_PROMPT_. In the notes on sewing a velvet dress, how much fabric was ordered?

_SOURCE EXTRACT_.
^^^^
Fabric: Stretch velvet from Tia Knight Fabrics in ‘claret’, £5.99/m. I ordered 3m for a midi length dress. 3m is my go to length for maxi dresses, but I figured with the one way nap I would need that extra fabric. In the end I actually ended up having enough to make my niece a quick dress too, so I probably only needed 2.5m.
Construction and instructions: This was a self-drafted pattern using a knit block I had in my pattern box. You can find the instructions on how to use a RTW jersey top/dress to draft your own pattern in my Peplum Top tutorial for Girl Charlee (note: I’ve edited it to a more curved sleeve head than I did there). I used the basic block and lengthened it straight down to the midi length I wanted. I marked the underbust line and then I ‘slash and spread’ the skirt part from the underbust down (I wanted a more fitted top before it flared out). Here’s a really awfully lit Iphone photo I took at the time, but there are plenty of great photos/tutorials online if you google ‘slash and spread’.
Then I sewed it up as normal (shoulder seam, sleeves and then side seams), with the addition of in-seam pockets (of course!) I didn’t actually decide on a high-low hem until I tried it on and just thought it would nicer. That was really easy to do. I folded the dress down the centre front and centre back, with side seams matching and pinned along the hem to keep everything in place and cut the front shorter using a gentle sloping shape (blue line). This step could easily be done at the pattern drawing stage.
^^^^
_SUPPLIED INFORMATION_.
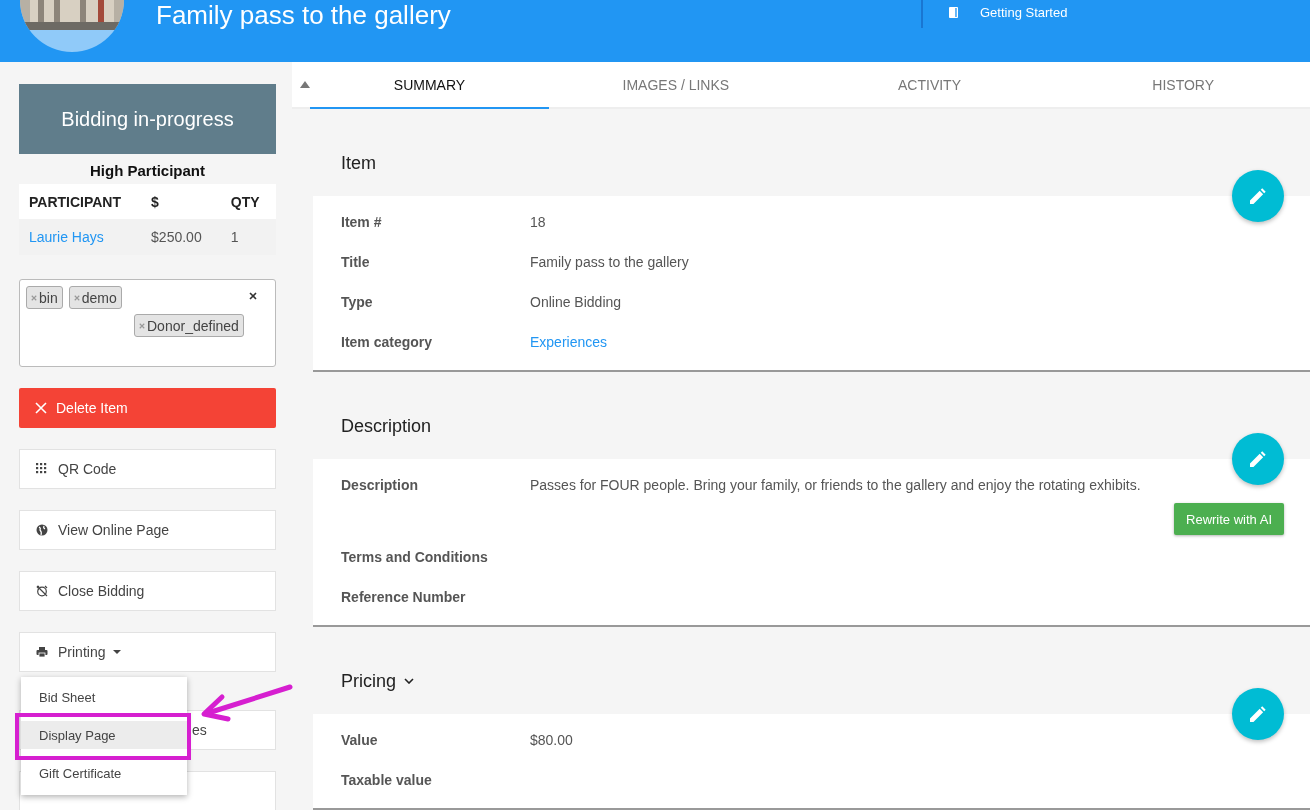 The image size is (1310, 810). Describe the element at coordinates (362, 222) in the screenshot. I see `field-label: Item #` at that location.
^^^^
_RESULT OF THE TASK_. 3m of stretch velvet.